DNA damage and antioxidant activities of sour meat peptides were evaluated using chemiluminescence and spectroscopic methods. All sour meat peptides exhibited DNA damage protection and free radical scavenging activities against DPPH radicals, hydroxyl radicals and superoxide anions in a dose-dependent manner, and showed the strongest inhibition of hydroxyl radicals and the weakest inhibition of superoxide anion radicals. The IC50 values of sour meat peptides from inoculating fermentation were 2.11, 4.23, 0.097 and 9.85 mg/mL for the inhibition of DNA damage and scavenging capacities of DPPH radicals, hydroxyl radicals and superoxide anion radicals, respectively, and were significantly lower than those of traditional fermentation (P < 0.05). Compared to traditional fermentation, co-fermentation of P. pentosaceus SWU73571 and L. curvatus LAB26 significantly enhanced inhibition of DNA damage and antioxidant activities of peptides (P < 0.05), revealing good microbial sources as a natural starter for the improvement of antioxidant capacity of fermented meat products.



中文翻译:

戊糖假单胞菌SWU73571和弯豆乳酸菌LAB26共同发酵制成的酸性肉中肽的DNA损伤保护和抗氧化活性

摘要

使用化学发光和光谱方法评估了酸性肉肽的DNA损伤和抗氧化活性。

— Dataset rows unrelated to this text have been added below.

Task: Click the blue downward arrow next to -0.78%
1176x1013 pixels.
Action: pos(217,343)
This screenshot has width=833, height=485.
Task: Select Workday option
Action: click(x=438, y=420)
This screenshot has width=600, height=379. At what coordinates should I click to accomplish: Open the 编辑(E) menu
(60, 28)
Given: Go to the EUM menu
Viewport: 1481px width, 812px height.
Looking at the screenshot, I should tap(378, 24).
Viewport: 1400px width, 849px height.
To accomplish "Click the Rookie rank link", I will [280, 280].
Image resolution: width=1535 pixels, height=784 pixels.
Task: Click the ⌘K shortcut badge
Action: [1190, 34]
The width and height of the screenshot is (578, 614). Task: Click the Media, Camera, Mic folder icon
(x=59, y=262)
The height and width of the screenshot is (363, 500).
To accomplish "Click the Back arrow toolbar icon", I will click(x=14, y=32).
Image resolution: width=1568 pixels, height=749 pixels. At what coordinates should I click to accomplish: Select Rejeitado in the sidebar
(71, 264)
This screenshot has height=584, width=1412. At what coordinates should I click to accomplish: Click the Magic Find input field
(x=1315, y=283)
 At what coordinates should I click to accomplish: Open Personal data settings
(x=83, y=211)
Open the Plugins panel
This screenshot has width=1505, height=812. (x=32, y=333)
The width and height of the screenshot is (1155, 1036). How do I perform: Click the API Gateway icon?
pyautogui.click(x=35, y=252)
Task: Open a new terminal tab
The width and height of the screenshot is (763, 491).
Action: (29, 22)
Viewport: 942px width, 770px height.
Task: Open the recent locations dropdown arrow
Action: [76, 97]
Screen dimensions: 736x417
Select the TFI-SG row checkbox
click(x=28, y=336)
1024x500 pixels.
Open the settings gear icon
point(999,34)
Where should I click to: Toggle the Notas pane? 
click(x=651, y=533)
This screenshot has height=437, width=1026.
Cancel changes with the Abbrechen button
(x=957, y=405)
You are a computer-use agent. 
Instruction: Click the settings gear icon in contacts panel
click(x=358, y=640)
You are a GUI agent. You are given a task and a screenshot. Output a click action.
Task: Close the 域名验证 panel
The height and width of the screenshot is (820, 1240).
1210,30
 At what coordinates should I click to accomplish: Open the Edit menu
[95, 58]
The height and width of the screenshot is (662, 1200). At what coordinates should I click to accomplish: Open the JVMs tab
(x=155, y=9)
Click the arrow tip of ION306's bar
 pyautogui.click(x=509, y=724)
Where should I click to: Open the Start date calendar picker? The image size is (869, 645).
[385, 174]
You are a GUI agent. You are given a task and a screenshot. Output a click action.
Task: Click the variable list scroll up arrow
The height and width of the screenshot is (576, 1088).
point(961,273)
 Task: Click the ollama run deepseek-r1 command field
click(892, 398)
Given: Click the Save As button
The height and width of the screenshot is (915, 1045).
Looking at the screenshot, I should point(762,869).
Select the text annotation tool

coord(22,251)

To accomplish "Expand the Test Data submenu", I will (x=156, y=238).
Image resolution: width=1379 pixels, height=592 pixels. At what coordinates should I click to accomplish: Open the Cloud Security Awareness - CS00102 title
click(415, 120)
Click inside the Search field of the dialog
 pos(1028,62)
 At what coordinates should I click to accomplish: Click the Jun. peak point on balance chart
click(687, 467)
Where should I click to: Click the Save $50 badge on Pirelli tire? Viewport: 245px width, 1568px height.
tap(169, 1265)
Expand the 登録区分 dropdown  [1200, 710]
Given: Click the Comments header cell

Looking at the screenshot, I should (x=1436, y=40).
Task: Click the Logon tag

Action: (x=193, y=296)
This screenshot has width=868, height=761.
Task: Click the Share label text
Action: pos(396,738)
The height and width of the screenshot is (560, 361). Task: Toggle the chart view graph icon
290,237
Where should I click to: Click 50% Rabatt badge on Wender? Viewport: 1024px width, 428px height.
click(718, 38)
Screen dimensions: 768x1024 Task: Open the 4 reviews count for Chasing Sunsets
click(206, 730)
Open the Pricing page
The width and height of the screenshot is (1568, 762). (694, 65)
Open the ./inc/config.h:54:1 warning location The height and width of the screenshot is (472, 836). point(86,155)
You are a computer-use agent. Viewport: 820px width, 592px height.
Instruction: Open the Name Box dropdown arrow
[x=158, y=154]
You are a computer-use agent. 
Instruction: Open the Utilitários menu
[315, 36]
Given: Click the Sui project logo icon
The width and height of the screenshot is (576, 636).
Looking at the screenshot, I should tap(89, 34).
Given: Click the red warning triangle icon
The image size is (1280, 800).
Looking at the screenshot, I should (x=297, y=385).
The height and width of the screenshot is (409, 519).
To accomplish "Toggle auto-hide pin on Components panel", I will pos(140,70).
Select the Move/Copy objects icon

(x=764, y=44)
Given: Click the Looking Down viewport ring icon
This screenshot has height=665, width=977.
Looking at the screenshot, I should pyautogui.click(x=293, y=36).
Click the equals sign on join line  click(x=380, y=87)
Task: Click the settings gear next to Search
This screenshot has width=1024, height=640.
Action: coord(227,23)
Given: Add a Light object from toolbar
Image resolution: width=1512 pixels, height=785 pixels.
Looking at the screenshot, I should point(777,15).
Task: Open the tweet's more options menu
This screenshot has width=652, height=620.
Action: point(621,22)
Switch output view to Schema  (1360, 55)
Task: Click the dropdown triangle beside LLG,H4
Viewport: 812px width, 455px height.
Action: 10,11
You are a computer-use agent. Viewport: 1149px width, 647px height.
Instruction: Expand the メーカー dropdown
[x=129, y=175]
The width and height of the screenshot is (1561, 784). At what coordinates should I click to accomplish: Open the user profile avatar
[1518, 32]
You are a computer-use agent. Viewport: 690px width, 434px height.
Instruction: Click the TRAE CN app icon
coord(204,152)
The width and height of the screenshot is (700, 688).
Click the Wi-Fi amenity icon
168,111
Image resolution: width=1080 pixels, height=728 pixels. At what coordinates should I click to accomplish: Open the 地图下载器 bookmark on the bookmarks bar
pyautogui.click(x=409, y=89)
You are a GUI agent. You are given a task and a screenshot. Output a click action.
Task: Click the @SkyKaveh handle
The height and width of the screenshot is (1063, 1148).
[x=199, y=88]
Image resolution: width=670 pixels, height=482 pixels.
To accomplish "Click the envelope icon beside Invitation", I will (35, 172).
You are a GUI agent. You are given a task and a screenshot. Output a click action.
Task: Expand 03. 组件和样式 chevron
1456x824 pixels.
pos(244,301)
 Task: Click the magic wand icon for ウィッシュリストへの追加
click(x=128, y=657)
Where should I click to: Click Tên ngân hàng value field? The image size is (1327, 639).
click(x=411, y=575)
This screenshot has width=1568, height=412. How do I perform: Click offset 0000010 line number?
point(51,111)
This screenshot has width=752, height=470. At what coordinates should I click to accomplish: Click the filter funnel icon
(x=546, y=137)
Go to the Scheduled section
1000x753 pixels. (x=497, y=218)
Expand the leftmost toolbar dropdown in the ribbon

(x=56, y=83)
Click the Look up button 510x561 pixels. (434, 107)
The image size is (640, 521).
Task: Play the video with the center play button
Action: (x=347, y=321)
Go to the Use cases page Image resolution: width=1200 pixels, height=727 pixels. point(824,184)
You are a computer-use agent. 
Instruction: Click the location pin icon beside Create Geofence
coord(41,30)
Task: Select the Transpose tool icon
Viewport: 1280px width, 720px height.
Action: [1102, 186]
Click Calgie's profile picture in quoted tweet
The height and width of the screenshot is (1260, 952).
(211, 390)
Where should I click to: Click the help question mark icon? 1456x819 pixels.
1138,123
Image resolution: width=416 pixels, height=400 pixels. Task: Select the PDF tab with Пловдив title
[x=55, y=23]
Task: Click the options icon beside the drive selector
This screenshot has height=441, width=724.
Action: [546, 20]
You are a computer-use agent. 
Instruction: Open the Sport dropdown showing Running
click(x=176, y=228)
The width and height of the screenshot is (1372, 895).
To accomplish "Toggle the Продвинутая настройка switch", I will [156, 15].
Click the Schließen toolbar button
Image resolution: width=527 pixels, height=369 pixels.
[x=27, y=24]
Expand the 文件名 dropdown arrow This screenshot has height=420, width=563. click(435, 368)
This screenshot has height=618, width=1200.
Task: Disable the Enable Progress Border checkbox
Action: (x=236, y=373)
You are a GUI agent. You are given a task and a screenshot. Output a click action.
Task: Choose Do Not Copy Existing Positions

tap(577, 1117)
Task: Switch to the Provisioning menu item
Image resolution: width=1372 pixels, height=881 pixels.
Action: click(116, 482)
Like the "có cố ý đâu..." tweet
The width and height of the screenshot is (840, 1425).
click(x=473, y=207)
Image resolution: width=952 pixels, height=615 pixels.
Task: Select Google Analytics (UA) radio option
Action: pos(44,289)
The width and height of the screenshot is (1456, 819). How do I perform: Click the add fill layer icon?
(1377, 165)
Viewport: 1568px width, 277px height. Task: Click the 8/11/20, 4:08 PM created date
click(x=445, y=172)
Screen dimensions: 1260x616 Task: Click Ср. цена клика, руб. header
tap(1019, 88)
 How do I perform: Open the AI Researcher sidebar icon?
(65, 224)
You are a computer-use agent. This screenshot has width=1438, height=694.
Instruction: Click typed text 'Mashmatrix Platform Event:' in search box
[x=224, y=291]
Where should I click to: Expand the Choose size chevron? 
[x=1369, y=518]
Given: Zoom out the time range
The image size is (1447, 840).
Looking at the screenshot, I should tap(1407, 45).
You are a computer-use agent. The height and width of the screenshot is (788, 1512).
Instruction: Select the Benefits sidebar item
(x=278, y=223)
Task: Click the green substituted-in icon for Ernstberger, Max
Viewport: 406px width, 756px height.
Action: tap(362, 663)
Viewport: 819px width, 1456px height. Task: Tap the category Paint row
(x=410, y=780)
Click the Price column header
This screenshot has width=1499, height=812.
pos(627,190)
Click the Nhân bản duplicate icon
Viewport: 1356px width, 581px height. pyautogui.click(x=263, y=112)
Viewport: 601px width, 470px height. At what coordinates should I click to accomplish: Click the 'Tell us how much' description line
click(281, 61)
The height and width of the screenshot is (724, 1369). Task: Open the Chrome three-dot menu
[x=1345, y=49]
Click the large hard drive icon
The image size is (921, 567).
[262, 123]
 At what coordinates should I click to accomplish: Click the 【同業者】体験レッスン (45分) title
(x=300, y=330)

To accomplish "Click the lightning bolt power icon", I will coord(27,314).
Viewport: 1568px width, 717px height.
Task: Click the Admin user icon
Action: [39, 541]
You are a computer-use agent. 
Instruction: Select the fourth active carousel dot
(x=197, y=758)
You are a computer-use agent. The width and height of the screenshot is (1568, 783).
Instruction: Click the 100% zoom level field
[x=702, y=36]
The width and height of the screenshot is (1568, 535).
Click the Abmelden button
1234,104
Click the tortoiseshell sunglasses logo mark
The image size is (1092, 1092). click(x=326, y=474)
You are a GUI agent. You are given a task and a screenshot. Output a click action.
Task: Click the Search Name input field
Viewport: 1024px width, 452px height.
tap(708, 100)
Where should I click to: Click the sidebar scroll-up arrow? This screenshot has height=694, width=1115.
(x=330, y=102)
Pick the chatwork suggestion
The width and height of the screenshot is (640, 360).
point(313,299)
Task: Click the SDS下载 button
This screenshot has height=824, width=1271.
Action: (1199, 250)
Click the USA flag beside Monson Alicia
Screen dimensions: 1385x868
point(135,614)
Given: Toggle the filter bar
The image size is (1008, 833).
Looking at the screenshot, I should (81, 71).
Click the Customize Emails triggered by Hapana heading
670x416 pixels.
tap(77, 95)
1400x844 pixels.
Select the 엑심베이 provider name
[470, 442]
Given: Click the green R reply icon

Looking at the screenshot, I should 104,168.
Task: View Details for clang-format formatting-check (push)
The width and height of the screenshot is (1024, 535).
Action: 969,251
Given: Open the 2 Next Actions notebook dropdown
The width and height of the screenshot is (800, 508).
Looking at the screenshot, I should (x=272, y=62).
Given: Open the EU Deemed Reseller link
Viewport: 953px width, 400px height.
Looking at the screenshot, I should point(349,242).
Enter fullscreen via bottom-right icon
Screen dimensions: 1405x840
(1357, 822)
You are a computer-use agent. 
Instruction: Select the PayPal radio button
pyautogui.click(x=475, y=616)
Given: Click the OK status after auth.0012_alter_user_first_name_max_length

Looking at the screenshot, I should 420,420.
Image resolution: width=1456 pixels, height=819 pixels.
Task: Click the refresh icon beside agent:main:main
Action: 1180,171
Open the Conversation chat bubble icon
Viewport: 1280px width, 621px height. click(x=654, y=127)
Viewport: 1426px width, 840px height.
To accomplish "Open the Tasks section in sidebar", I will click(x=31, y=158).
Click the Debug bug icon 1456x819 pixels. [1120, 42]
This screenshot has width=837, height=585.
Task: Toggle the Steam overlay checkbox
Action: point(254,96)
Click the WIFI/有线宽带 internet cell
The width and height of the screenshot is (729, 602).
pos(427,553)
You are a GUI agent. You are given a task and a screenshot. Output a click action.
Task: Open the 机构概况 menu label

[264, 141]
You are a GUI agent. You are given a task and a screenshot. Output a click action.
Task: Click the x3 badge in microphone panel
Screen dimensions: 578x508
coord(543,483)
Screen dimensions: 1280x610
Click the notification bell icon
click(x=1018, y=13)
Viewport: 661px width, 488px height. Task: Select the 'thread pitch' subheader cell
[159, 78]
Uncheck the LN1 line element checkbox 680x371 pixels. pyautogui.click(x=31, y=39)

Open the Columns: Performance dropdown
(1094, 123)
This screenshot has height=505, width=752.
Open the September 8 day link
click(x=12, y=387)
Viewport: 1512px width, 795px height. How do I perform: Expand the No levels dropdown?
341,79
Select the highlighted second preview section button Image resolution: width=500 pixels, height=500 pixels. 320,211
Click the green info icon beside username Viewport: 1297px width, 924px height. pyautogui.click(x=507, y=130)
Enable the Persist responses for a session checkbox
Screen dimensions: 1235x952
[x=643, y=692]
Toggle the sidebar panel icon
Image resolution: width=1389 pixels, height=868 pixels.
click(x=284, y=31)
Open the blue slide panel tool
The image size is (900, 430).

所有的酸味肉肽都具有剂量依赖性,对DPPH自由基,羟自由基和超氧阴离子具有DNA损伤保护和清除自由基的活性,对羟自由基的抑制作用最强,对超氧阴离子自由基的抑制作用最弱。接种发酵产生的酸性肉肽的IC 50值分别对DNA损伤和DPPH自由基,羟自由基和超氧阴离子自由基的清除能力的抑制作用分别为2.11、4.23、0.097和9.85 mg / mL,并且显着低于那些传统发酵(P<0.05)。相比传统的发酵,的共发酵戊糖片球菌SWU73571和L. curvatus LAB26显著增强DNA损伤的抑制和肽(抗氧化活性的P <0.05),揭示了良好微生物来源作为用于抗氧化能力的改善,构成天然启动发酵肉制品。